Recorded information:
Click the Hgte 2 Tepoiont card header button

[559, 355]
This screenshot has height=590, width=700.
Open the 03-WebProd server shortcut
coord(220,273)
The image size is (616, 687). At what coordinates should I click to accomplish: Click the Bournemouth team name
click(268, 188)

* * *

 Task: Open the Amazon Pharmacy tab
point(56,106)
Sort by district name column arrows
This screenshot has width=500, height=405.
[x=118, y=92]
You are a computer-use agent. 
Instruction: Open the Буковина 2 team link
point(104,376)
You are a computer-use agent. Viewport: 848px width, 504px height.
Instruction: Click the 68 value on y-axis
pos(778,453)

--

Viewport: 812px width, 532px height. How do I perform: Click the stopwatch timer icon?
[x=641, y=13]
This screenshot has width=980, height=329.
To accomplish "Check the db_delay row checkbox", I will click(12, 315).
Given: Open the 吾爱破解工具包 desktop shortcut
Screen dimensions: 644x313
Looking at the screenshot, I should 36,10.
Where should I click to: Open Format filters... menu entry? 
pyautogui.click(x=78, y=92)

Problem statement: Scan the lines above, and whenever one holds the string "agent", copy it.

Result of this exercise:
You are a computer-use agent. 
You are a computer-use agent. Viewport: 848px width, 504px height.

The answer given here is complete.